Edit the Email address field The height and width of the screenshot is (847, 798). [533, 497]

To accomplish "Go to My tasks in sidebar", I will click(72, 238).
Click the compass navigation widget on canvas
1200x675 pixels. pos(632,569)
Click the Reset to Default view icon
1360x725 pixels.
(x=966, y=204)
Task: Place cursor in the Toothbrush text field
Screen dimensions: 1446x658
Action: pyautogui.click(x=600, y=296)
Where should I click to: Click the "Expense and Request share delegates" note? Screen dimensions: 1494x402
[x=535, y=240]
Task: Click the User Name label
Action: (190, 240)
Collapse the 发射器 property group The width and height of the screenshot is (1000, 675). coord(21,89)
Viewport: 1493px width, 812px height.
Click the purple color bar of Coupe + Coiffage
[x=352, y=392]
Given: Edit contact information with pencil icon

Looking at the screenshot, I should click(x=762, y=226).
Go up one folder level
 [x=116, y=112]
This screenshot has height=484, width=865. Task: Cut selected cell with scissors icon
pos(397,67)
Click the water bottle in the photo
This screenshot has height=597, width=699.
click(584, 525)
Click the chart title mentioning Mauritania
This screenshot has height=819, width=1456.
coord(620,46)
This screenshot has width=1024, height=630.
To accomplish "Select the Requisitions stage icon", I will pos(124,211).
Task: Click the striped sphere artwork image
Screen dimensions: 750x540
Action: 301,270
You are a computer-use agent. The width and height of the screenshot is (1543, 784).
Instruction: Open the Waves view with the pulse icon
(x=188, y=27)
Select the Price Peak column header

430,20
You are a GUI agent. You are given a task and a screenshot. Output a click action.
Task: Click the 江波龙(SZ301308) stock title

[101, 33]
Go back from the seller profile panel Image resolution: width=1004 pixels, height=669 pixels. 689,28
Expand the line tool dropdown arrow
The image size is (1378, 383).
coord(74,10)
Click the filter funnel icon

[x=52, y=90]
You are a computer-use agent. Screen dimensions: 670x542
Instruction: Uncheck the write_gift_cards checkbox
===
Transcribe the material above in full, keeping every word.

■ OUTPUT OF THE TASK:
Edit the Email address field The height and width of the screenshot is (847, 798). [533, 497]

To accomplish "Go to My tasks in sidebar", I will click(72, 238).
Click the compass navigation widget on canvas
1200x675 pixels. pos(632,569)
Click the Reset to Default view icon
1360x725 pixels.
(x=966, y=204)
Task: Place cursor in the Toothbrush text field
Screen dimensions: 1446x658
Action: pyautogui.click(x=600, y=296)
Where should I click to: Click the "Expense and Request share delegates" note? Screen dimensions: 1494x402
[x=535, y=240]
Task: Click the User Name label
Action: (190, 240)
Collapse the 发射器 property group The width and height of the screenshot is (1000, 675). coord(21,89)
Viewport: 1493px width, 812px height.
Click the purple color bar of Coupe + Coiffage
[x=352, y=392]
Given: Edit contact information with pencil icon

Looking at the screenshot, I should click(x=762, y=226).
Go up one folder level
 [x=116, y=112]
This screenshot has height=484, width=865. Task: Cut selected cell with scissors icon
pos(397,67)
Click the water bottle in the photo
This screenshot has height=597, width=699.
click(584, 525)
Click the chart title mentioning Mauritania
This screenshot has height=819, width=1456.
coord(620,46)
This screenshot has width=1024, height=630.
To accomplish "Select the Requisitions stage icon", I will pos(124,211).
Task: Click the striped sphere artwork image
Screen dimensions: 750x540
Action: 301,270
You are a computer-use agent. The width and height of the screenshot is (1543, 784).
Instruction: Open the Waves view with the pulse icon
(x=188, y=27)
Select the Price Peak column header

430,20
You are a GUI agent. You are given a task and a screenshot. Output a click action.
Task: Click the 江波龙(SZ301308) stock title

[101, 33]
Go back from the seller profile panel Image resolution: width=1004 pixels, height=669 pixels. 689,28
Expand the line tool dropdown arrow
The image size is (1378, 383).
coord(74,10)
Click the filter funnel icon

[x=52, y=90]
You are a computer-use agent. Screen dimensions: 670x542
Instruction: Uncheck the write_gift_cards checkbox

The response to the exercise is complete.